● Brief:
The entries below contain a line with "Fotografie pro tisk (99, 2146)" and a line with "[Search] (229, 100)". Quote exactly those two lines and all lines between them.

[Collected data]
***
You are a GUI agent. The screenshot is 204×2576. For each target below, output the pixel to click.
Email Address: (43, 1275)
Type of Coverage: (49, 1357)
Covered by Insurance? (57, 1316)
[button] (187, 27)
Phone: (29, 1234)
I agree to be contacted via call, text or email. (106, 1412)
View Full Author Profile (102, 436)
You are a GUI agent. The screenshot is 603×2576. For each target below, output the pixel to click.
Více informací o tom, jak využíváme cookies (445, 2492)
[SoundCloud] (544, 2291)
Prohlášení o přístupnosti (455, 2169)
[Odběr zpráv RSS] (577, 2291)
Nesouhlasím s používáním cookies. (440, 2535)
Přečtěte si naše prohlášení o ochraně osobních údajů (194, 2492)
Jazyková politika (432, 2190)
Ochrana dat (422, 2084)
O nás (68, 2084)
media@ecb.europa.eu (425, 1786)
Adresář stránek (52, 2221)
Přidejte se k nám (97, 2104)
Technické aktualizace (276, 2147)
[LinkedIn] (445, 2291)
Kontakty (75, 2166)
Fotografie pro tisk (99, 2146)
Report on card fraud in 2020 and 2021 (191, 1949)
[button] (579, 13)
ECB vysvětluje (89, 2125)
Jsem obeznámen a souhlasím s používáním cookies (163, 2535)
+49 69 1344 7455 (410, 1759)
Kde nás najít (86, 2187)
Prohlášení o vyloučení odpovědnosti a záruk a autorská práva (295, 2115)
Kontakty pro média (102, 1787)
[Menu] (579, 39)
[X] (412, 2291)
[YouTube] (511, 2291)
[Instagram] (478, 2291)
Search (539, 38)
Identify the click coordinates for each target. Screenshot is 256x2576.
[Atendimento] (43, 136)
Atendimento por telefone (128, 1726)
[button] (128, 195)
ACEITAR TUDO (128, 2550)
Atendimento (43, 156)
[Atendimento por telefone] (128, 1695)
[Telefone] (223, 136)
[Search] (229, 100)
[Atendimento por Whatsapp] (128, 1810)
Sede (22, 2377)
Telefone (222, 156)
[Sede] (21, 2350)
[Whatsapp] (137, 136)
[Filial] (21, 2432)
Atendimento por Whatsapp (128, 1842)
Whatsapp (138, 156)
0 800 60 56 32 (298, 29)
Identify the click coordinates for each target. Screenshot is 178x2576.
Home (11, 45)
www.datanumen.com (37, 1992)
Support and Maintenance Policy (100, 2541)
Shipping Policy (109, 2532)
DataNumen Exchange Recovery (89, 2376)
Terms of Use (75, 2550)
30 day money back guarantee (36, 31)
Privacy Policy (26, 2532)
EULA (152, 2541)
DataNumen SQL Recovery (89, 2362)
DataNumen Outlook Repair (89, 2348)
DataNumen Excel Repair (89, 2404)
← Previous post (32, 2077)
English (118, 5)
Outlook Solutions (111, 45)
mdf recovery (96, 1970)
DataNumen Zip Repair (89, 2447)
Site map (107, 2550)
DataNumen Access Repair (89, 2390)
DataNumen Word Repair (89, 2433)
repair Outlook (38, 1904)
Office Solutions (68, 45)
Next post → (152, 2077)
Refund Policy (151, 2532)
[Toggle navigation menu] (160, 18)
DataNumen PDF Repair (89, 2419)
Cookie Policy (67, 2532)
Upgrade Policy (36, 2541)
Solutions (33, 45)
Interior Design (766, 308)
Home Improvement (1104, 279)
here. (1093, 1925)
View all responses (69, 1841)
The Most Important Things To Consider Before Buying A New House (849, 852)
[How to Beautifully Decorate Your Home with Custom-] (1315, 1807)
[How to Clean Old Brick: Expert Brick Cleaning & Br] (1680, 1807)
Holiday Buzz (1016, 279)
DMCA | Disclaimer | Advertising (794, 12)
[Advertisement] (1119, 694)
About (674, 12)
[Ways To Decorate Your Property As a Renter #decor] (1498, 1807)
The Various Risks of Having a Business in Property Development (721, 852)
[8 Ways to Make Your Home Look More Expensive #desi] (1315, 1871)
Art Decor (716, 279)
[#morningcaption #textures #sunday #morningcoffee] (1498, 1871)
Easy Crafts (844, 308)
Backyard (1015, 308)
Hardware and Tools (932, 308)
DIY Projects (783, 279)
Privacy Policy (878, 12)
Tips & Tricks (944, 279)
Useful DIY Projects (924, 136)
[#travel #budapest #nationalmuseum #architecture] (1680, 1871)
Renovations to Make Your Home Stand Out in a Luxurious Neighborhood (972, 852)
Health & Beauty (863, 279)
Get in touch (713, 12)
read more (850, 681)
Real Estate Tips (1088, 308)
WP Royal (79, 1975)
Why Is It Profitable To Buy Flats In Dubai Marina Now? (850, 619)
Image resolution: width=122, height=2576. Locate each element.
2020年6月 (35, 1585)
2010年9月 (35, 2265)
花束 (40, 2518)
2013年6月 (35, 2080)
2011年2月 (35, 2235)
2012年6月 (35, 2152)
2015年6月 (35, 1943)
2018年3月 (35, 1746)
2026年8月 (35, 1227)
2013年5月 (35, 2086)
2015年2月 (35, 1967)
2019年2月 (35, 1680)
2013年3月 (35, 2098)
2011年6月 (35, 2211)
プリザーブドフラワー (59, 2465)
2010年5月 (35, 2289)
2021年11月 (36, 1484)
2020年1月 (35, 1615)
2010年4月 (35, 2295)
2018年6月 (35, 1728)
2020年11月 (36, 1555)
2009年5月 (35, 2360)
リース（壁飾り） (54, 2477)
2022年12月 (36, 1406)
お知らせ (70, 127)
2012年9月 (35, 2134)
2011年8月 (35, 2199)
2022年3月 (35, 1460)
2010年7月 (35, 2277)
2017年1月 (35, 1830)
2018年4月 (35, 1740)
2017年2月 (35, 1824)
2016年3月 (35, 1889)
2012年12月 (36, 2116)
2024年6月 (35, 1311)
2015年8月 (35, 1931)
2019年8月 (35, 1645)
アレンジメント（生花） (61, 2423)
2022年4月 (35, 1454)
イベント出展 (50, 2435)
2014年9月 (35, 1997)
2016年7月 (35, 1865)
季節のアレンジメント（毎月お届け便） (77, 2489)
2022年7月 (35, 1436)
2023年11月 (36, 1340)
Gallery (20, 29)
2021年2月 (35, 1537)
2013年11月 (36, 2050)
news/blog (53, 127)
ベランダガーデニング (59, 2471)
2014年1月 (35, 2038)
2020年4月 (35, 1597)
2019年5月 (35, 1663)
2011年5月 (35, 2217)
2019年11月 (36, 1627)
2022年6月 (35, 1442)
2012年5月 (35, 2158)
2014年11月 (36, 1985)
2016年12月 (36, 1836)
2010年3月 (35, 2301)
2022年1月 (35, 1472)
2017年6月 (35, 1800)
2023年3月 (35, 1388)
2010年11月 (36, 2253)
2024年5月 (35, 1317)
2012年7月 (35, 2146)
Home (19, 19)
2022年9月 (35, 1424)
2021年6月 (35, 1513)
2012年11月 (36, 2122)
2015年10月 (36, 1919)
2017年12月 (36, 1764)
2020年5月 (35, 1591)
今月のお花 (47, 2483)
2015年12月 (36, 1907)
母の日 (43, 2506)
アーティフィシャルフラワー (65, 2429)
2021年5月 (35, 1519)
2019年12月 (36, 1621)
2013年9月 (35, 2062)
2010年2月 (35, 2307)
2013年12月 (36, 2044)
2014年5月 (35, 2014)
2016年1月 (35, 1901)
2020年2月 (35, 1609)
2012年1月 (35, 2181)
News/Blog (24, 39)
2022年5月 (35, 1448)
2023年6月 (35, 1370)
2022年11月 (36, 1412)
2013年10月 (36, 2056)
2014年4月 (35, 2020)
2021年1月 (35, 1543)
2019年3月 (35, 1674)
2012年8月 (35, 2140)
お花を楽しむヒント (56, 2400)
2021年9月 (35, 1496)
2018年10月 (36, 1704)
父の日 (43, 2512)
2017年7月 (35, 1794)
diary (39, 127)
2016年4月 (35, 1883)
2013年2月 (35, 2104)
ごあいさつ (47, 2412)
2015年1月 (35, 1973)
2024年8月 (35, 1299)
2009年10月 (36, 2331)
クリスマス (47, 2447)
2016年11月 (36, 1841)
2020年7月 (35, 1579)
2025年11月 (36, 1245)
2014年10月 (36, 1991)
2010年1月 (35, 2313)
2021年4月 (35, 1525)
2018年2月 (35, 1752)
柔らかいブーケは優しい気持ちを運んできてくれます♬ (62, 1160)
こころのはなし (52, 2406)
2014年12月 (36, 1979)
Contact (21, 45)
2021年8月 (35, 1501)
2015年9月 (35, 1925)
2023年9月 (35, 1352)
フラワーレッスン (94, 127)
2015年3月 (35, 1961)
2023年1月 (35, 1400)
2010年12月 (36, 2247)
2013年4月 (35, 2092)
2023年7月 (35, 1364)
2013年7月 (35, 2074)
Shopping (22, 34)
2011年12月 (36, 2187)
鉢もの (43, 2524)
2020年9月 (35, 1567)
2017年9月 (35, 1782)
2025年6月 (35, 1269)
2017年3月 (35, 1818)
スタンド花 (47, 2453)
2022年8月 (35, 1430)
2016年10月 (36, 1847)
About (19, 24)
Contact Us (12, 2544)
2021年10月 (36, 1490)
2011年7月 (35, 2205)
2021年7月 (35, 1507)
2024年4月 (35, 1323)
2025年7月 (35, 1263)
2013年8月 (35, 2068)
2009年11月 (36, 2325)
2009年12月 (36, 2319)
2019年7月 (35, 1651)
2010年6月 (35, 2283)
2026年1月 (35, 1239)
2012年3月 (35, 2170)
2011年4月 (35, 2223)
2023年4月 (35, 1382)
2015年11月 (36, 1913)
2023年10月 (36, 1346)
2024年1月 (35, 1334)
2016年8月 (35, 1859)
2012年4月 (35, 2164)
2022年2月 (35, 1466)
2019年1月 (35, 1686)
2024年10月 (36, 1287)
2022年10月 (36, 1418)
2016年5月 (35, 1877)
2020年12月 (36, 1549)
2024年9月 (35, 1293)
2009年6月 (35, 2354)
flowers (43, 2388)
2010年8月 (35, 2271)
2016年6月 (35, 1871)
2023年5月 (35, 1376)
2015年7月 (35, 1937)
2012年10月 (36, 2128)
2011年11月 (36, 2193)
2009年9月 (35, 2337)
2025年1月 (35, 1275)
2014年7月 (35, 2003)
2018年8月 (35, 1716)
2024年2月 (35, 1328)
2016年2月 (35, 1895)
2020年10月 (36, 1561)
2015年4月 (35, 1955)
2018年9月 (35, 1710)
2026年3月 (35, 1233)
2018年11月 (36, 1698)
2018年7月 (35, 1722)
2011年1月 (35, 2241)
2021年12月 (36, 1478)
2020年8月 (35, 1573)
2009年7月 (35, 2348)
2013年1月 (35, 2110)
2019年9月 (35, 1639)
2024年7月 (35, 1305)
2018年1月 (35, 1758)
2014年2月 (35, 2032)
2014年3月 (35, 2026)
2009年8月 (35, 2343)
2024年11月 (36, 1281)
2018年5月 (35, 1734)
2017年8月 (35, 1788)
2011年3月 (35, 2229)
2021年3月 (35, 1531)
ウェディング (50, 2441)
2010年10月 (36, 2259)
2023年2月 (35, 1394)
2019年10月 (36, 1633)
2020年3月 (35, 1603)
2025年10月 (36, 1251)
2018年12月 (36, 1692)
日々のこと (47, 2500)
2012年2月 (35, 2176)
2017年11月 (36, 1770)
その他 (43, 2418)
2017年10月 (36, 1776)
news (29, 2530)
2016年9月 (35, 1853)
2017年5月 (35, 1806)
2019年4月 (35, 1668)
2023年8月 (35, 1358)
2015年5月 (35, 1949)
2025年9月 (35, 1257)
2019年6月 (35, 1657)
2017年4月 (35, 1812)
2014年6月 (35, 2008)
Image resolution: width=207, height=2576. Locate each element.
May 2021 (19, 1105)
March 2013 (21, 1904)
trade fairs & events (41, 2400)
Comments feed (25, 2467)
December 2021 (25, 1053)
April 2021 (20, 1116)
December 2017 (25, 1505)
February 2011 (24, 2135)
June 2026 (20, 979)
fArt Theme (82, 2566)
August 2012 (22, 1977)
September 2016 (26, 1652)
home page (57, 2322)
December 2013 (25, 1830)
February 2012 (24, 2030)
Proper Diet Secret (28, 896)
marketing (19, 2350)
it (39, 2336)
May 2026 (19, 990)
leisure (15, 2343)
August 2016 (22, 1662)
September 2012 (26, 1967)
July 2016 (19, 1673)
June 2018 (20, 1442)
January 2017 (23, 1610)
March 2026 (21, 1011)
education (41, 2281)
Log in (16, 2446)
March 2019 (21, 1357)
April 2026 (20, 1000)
***
● Exercise result:
Fotografie pro tisk (99, 2146)
Report on card fraud in 2020 and 2021 (191, 1949)
[button] (579, 13)
ECB vysvětluje (89, 2125)
Jsem obeznámen a souhlasím s používáním cookies (163, 2535)
+49 69 1344 7455 (410, 1759)
Kde nás najít (86, 2187)
Prohlášení o vyloučení odpovědnosti a záruk a autorská práva (295, 2115)
Kontakty pro média (102, 1787)
[Menu] (579, 39)
[X] (412, 2291)
[YouTube] (511, 2291)
[Instagram] (478, 2291)
Search (539, 38)
Identify the click coordinates for each target. Screenshot is 256x2576.
[Atendimento] (43, 136)
Atendimento por telefone (128, 1726)
[button] (128, 195)
ACEITAR TUDO (128, 2550)
Atendimento (43, 156)
[Atendimento por telefone] (128, 1695)
[Telefone] (223, 136)
[Search] (229, 100)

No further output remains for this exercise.